Combinations of the foregoing are employed to implement various techniques described herein. Accordingly, software, hardware, or executable modules are implemented as one or more instructions and/or logic embodied on some form of computer-readable storage media and/or by one or more hardware elements 810. The computing device 802 is configured to implement instructions and/or functions corresponding to the software and/or hardware modules. Accordingly, implementation of a module that is executable by the computing device 802 as software is achieved at least partially in hardware, e.g., through use of computer-readable storage media and/or hardware elements 810 of the processing system 804. The instructions and/or functions are executable/operable by one or more articles of manufacture (for example, one or more computing devices 802 and/or processing systems 804) to implement techniques, modules, and examples described herein.
The techniques described herein are supported by various configurations of the computing device 802 and are not limited to the specific examples of the techniques described herein. This functionality is further configured to be implemented all or in part through use of a distributed system, such as over a “cloud” 814 via a platform 816 as described below.

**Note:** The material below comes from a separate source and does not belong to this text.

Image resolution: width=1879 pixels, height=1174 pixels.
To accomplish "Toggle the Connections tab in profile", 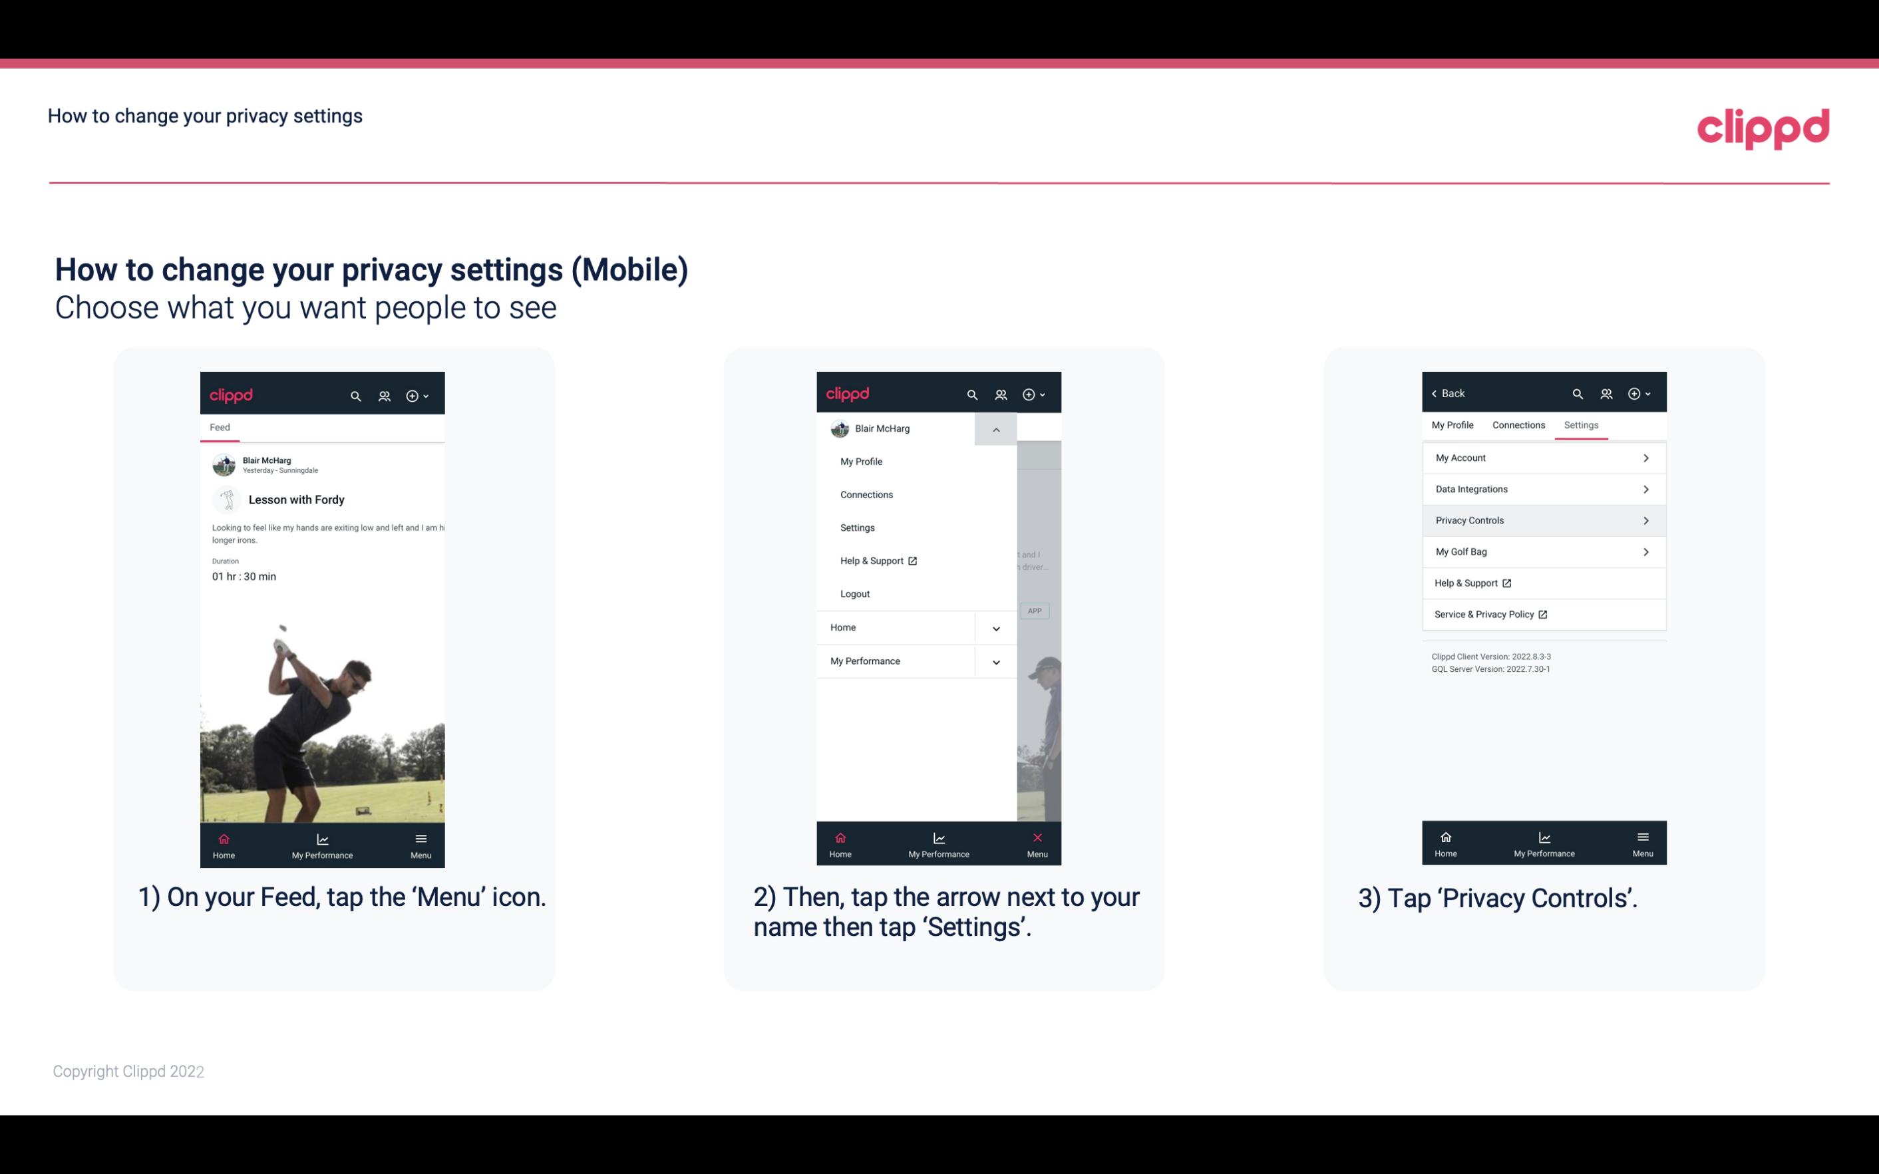I will coord(1516,425).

The cloud 814 includes and/or is representative of a platform 816 for resources 818. The platform 816 abstracts underlying functionality of hardware (e.g., servers) and software resources of the cloud 814. The resources 818 include applications and/or data that is utilized while computer processing is executed on servers that are remote from the computing device 802. Resources 818 also include services provided over the Internet and/or through a subscriber network, such as a cellular or Wi-Fi network.
The platform 816 is configured to abstract resources and functions to connect the computing device 802 with other computing devices. The platform 816 is further configured to abstract scaling of resources to provide a corresponding level of scale to encountered demand for the resources 818 that are implemented via the platform 816. Accordingly, in an interconnected device embodiment, implementation of functionality described herein is configured for distribution throughout the system 800. For example, in some configurations the functionality is implemented in part on the computing device 802 as well as via the platform 816 that abstracts the functionality of the cloud 814.
Although the invention has been described in language specific to structural features and/or methodological acts, the invention defined in the appended claims is not necessarily limited to the specific features or acts described. Rather, the specific features and acts are disclosed as example forms of implementing the claimed invention.